3. A business is considering purchasing a machine that is
projected to yield cash, savings of $1,000 per year over a 10-year
period. Using a 12 percent discount rate, calculate the present
value of the savings. (Assume that the cash savings occur at the
end of each year).
4. Yolanda William is 35 years old today and is beginning to
plan for her retirement. She wants to set aside an equal amount at
the end of each of the next 25 years so that she can retire at age
60. She expects to live to an age of 80 and wants to be able to
withdraw $50,000 per year from the account on her 61st through 80th
birthdays. The account is expected to earn 10 percent per year for
the entire period of time. Determine the size of the annual
deposits that she must make.
5. How much must you deposit at the end of each year in an
account that pays a nominal annual rate of 20 percent, if at the
end of five years you want $10,000 in the account?

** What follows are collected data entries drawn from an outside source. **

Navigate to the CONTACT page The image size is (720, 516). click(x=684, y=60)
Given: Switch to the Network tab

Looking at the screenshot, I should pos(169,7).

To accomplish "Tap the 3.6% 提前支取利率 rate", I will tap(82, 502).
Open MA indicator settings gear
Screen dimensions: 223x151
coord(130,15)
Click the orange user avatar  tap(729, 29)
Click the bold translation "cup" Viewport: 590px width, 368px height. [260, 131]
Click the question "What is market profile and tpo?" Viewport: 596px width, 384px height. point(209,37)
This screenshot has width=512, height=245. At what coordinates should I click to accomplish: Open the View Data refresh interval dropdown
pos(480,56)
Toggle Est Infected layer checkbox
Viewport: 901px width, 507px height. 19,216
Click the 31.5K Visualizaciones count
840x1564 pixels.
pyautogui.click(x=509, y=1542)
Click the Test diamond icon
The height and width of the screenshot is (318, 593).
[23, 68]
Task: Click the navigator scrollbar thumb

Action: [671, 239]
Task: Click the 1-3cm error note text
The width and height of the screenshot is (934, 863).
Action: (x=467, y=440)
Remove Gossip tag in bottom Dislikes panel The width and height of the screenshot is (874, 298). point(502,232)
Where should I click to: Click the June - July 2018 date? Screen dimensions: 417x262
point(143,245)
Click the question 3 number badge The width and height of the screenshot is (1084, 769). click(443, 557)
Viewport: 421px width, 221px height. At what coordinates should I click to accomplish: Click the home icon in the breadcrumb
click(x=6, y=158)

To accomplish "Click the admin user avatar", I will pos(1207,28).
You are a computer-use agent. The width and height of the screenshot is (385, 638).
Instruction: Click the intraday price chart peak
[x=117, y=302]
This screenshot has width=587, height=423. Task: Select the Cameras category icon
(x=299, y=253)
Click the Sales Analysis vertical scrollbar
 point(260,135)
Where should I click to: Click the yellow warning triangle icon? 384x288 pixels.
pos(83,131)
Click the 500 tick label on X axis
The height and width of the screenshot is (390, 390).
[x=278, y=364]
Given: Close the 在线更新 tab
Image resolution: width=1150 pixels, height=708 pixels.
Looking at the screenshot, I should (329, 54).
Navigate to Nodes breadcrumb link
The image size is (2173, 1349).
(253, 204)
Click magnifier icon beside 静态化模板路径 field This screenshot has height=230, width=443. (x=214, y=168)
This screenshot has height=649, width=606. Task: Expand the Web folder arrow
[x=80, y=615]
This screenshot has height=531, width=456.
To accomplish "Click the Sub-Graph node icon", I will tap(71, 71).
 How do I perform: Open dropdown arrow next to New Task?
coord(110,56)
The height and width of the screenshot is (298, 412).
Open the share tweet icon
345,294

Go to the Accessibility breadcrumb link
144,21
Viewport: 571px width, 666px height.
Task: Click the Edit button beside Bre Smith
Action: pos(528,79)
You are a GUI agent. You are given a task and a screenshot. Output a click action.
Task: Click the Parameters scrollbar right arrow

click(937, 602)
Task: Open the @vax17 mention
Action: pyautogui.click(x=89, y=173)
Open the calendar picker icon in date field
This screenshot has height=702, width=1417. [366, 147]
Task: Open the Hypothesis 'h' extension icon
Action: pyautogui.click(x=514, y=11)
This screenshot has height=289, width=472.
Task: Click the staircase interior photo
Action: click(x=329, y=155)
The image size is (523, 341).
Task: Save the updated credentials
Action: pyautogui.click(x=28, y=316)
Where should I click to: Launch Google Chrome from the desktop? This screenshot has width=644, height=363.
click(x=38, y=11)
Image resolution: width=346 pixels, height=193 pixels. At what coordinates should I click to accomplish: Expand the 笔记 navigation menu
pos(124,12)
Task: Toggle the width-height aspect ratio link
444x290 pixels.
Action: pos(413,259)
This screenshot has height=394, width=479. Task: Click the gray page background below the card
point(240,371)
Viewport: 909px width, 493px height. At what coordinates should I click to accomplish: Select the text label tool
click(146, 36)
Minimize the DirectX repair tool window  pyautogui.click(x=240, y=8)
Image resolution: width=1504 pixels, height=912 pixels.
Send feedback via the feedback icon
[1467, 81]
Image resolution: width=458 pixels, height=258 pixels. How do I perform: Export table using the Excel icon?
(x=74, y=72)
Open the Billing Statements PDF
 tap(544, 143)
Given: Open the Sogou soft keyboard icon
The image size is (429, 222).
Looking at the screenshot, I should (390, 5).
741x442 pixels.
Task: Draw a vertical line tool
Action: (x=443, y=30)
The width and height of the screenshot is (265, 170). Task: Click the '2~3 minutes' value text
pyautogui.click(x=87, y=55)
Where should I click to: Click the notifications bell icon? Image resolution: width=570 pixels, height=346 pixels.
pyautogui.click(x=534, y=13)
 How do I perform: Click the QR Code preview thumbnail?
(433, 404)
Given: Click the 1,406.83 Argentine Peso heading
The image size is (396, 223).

6. A leading broker has advertised money multiplier certificates
that will triple your money in nine years; that is, if you buy one
for $333.33 today, it will pay you $1,000 at the end of nine years.
What rate of return will you earn on these money multiplier
certificates?
7. Your great-uncle Claude is 82 years old. Over the years, he
has accumulated savings of $80,000. He estimates that he will live
another 10 years at the most and wants to spend his savings by
then. (If he lives longer than that, he figures you will be happy
to take care of him) Uncle Claude places his $80,000 into an
account earning 10 percent annually and sets it up in such a way
that he will be making 10 equal withdrawals- the first one
occurring one year from now- such that his account balance will be
zero at the end of 10 years. How much will he be able to withdraw
each year?
8. Jim Nance has been offered a future payment of $500 three
years from today. If his opportunity cost is 7% compounded
annually, what value should he place on this opportunity today?
What is the most he should pay to purchase this payment today?